[Work instructions]: Please repeat exactly the lines from the one containing "1259x902 pixels." through the last line of the records below, leaving out any pictures.

= Beginning of Section =

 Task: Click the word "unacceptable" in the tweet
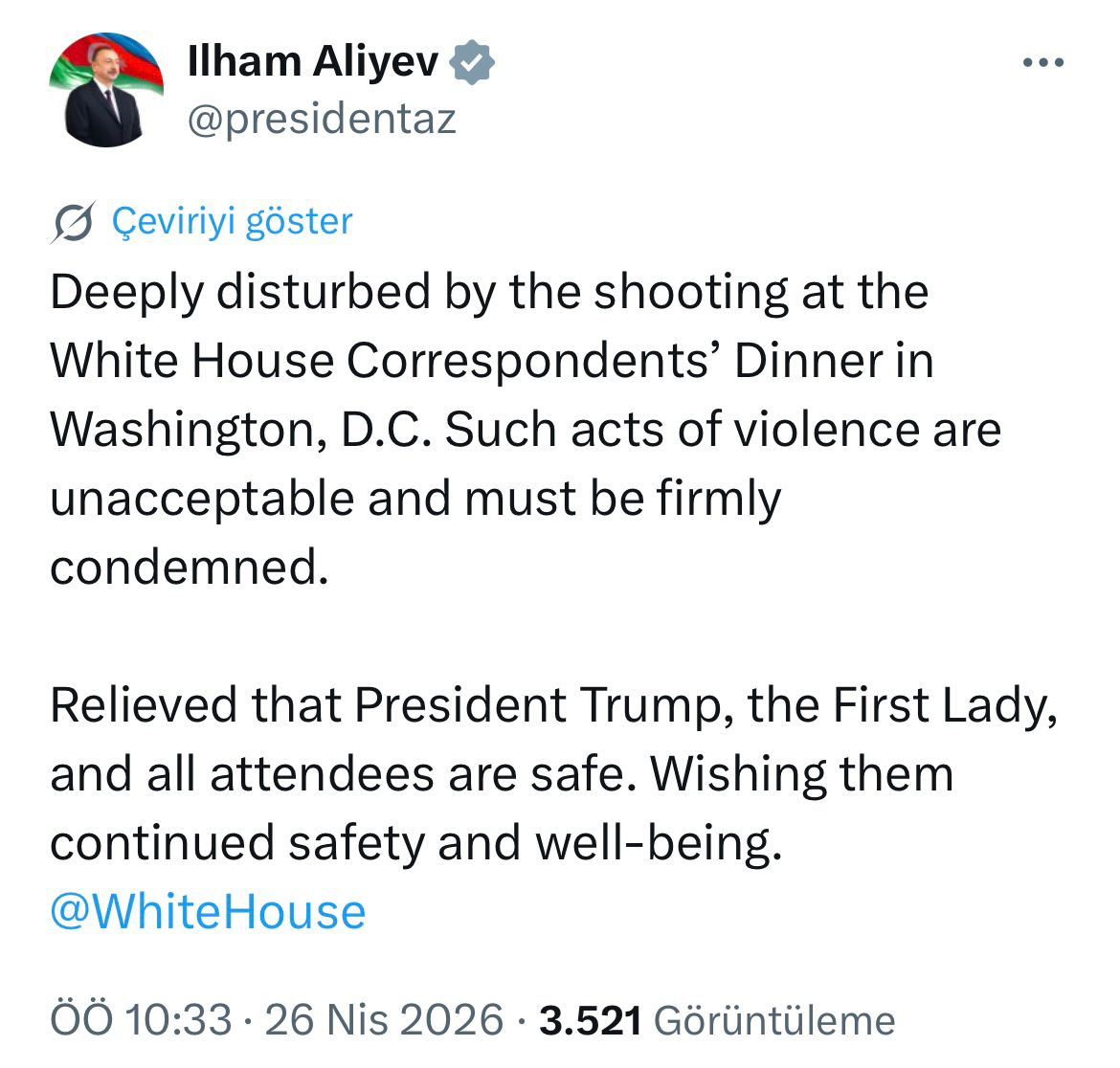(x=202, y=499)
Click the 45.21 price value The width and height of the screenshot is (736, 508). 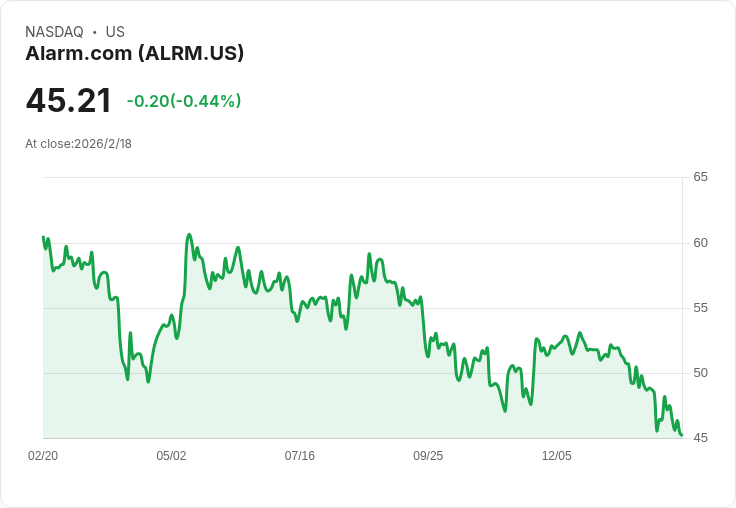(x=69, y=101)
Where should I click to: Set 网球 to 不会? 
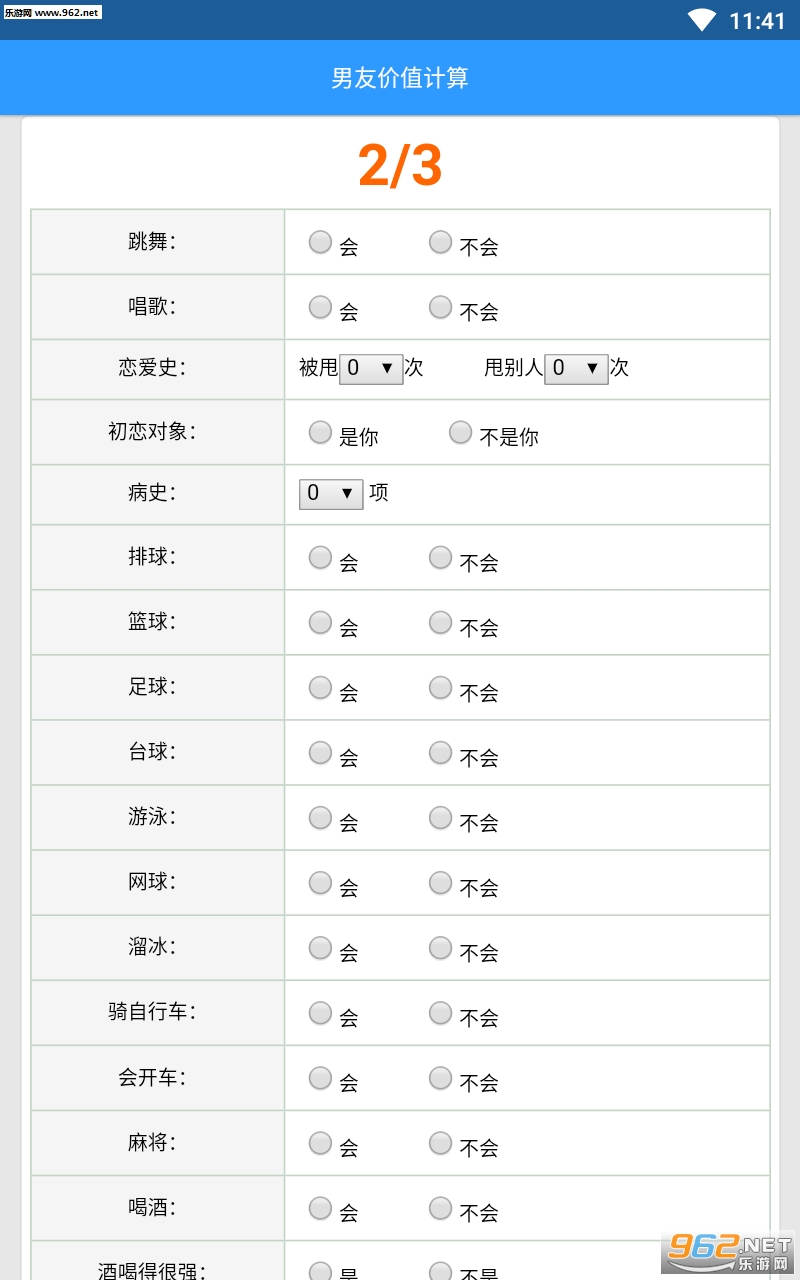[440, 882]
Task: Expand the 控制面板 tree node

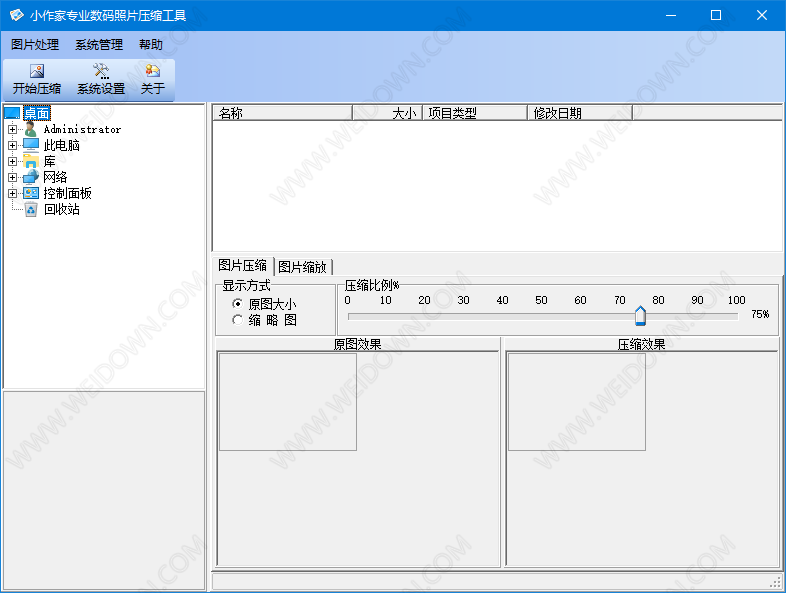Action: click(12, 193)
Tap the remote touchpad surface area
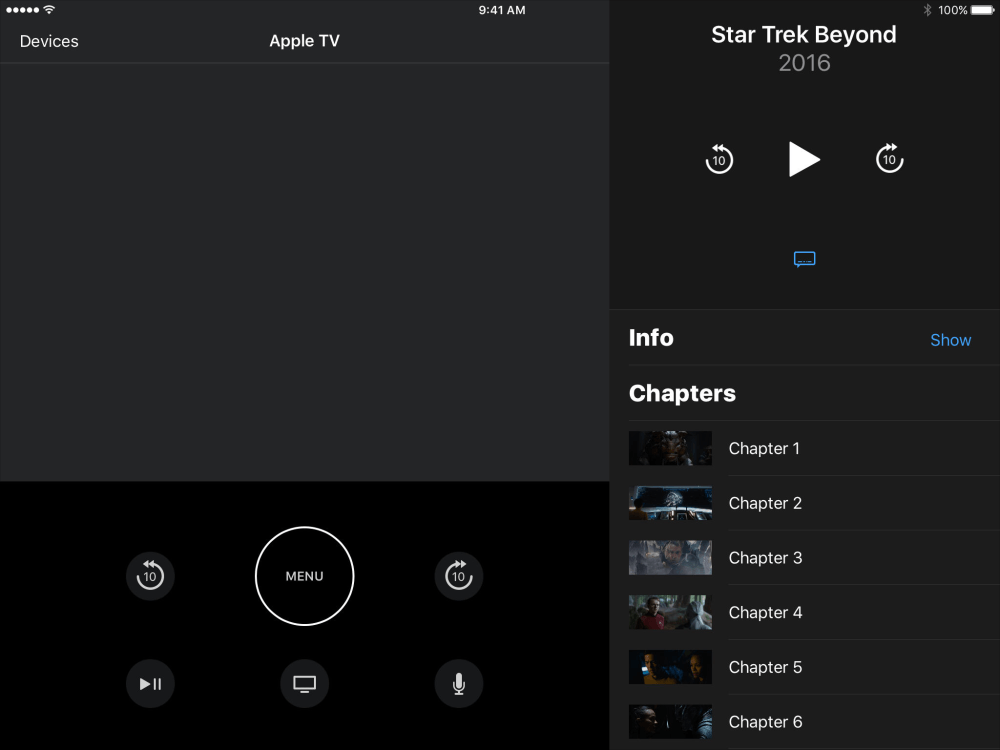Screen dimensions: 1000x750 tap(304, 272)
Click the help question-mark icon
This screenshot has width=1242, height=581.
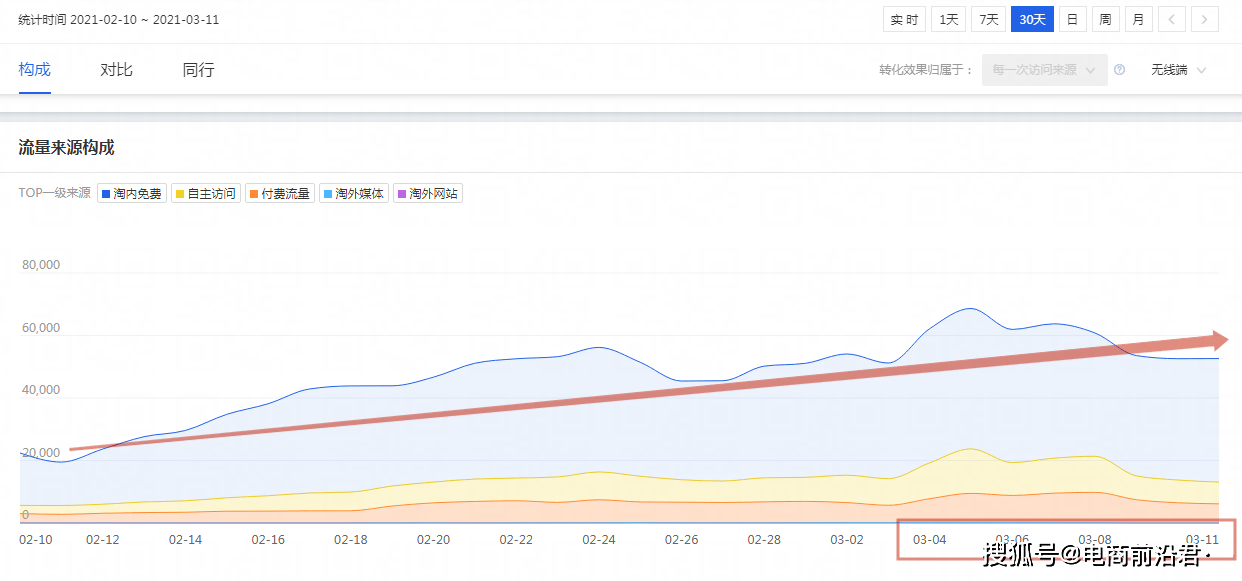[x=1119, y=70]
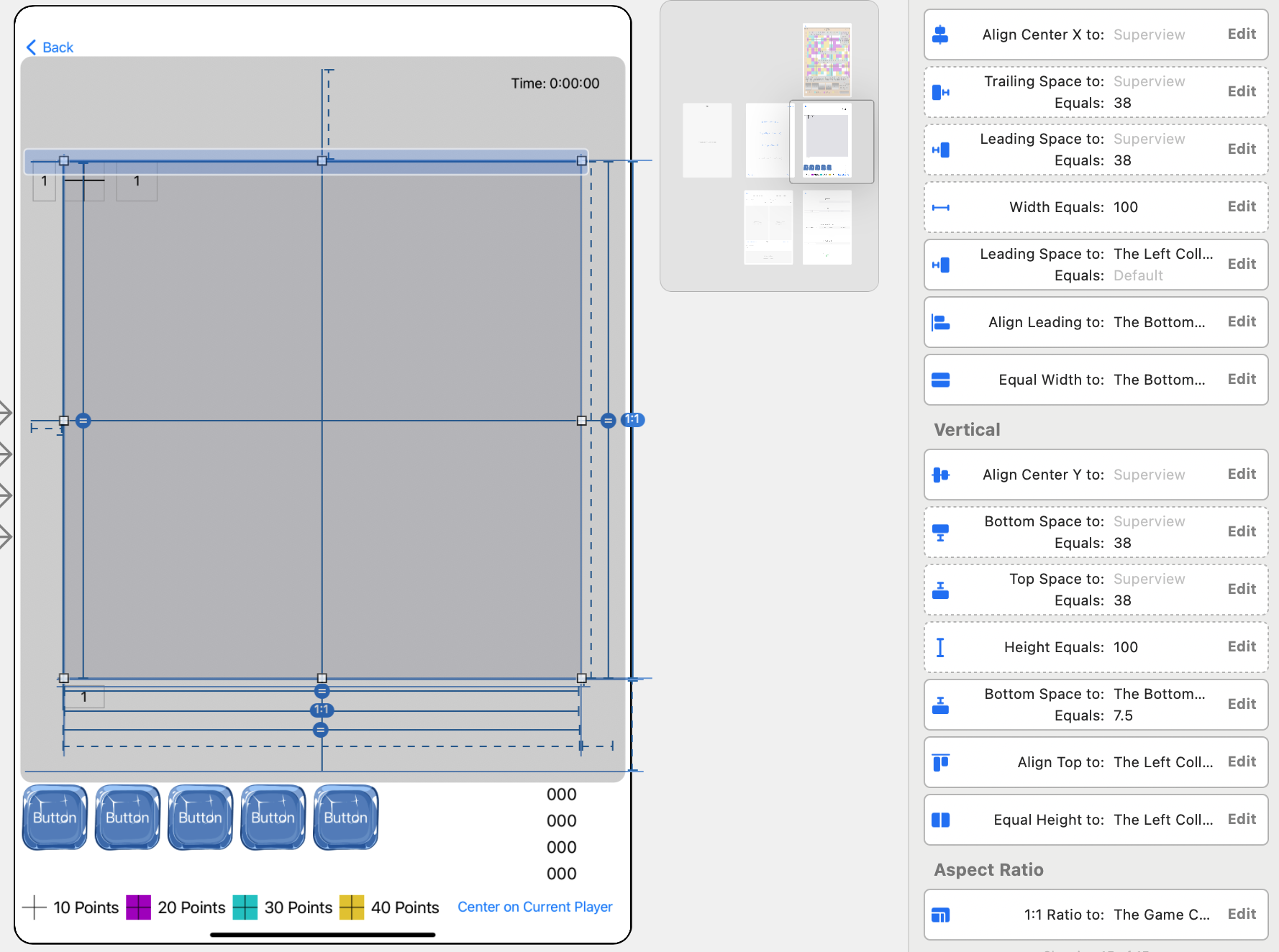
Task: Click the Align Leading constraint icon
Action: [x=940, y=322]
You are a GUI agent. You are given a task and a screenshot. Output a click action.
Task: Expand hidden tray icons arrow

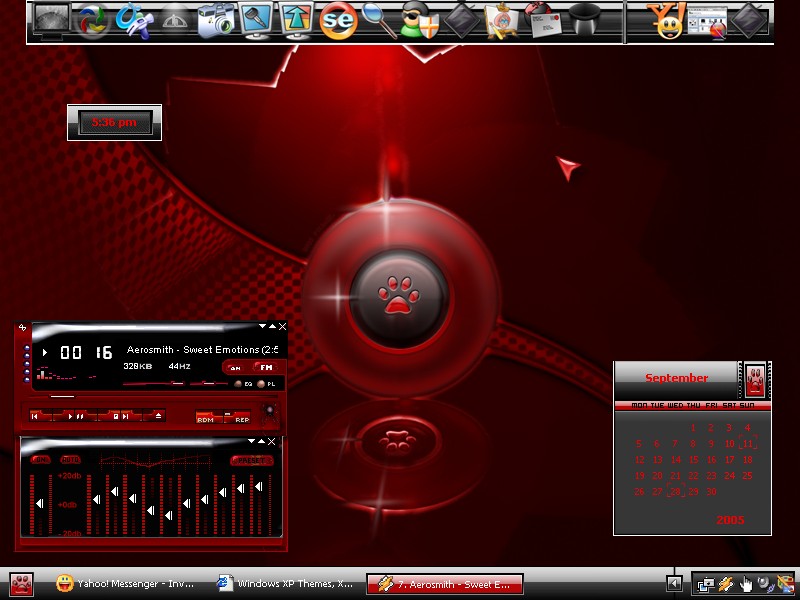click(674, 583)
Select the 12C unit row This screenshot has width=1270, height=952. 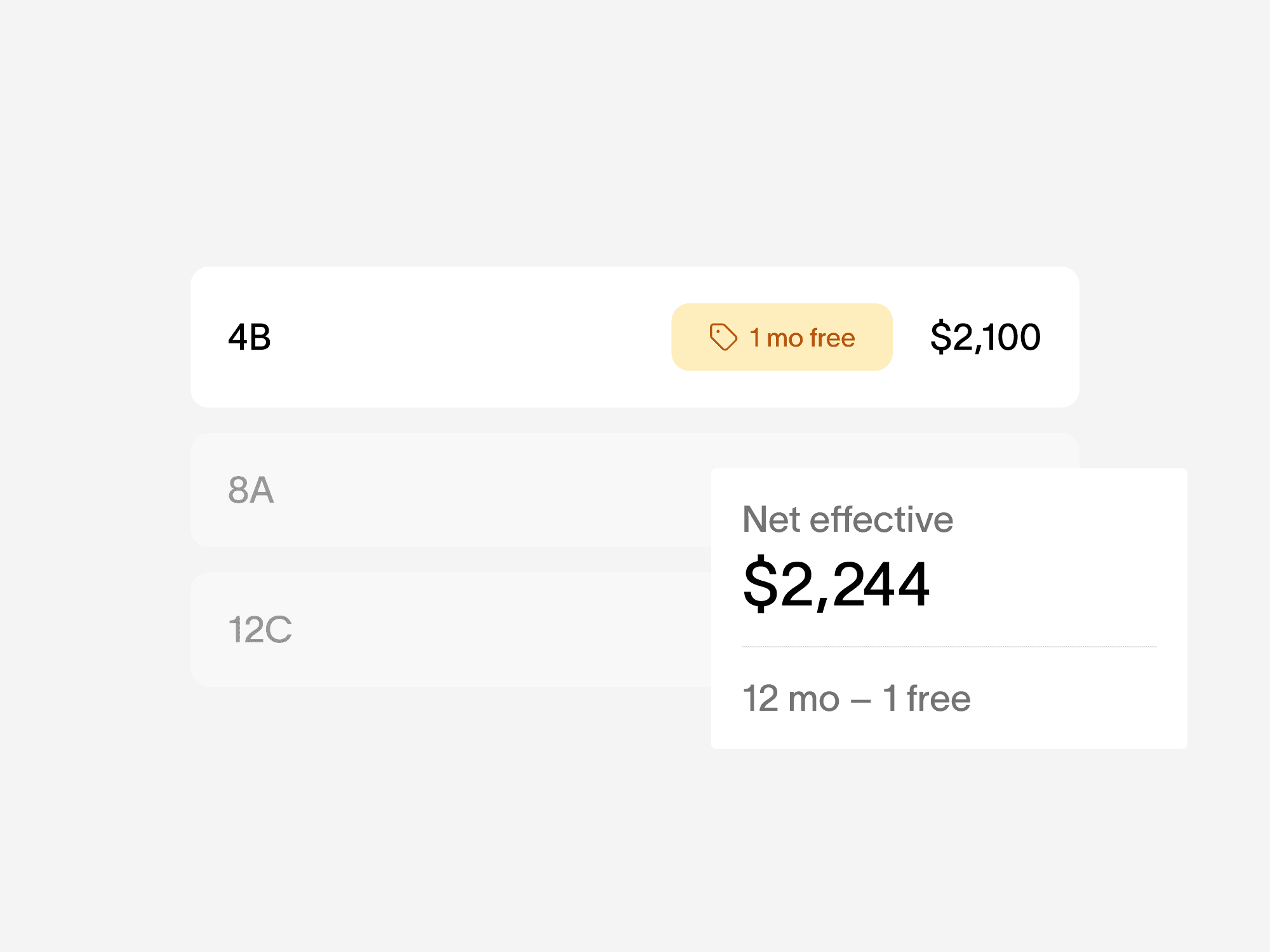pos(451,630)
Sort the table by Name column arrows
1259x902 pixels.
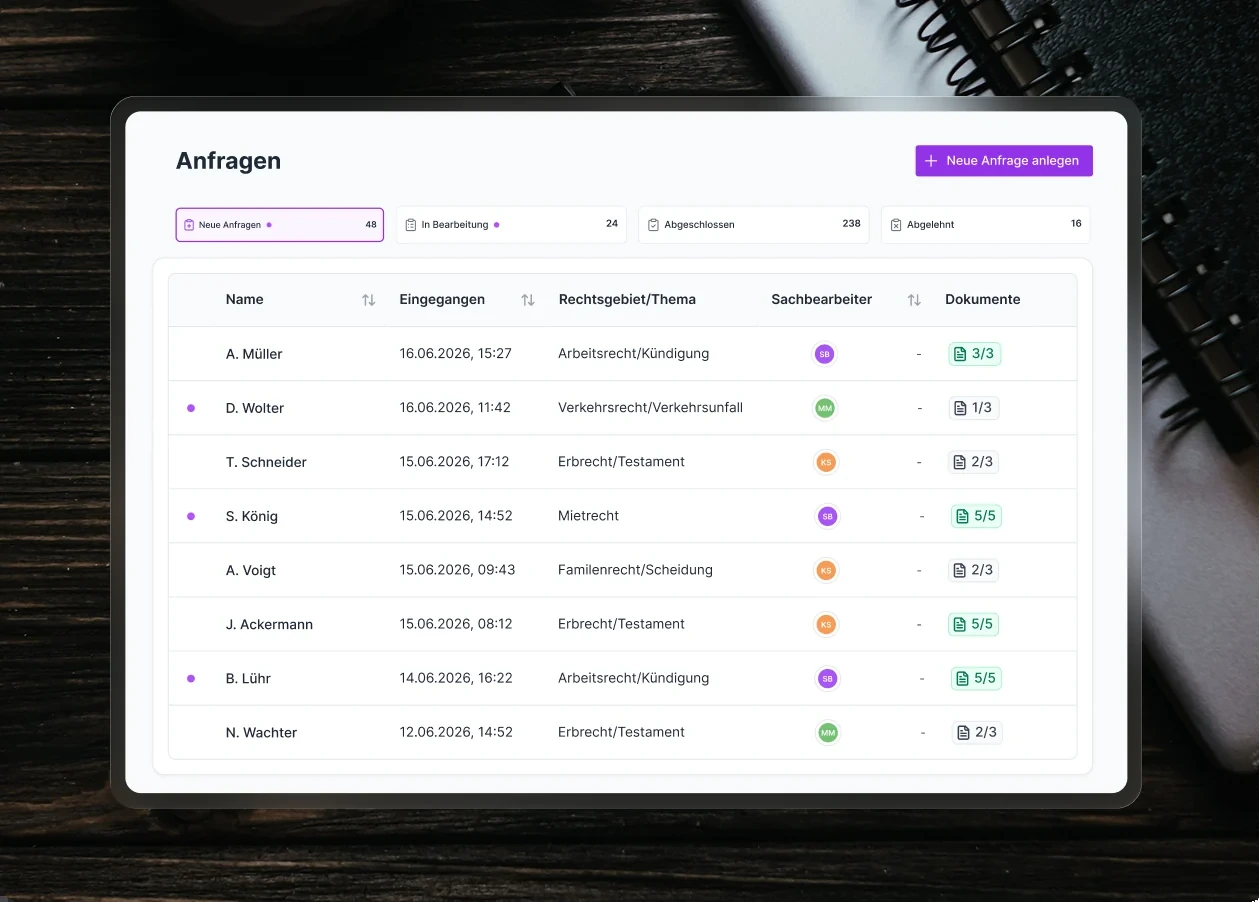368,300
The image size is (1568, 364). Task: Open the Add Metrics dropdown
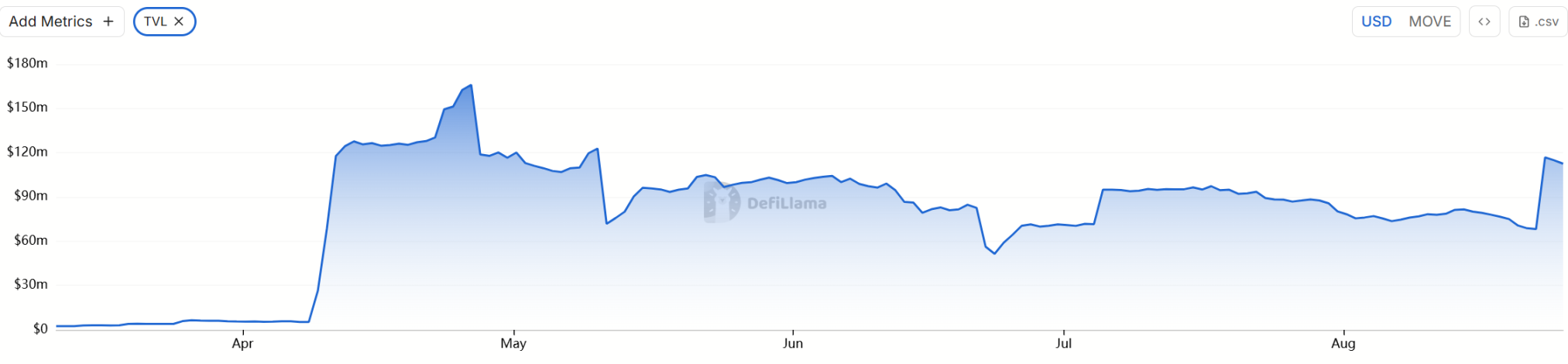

= End of Section =

[Exercise result]:
1259x902 pixels.
368,300
The image size is (1568, 364). Task: Open the Add Metrics dropdown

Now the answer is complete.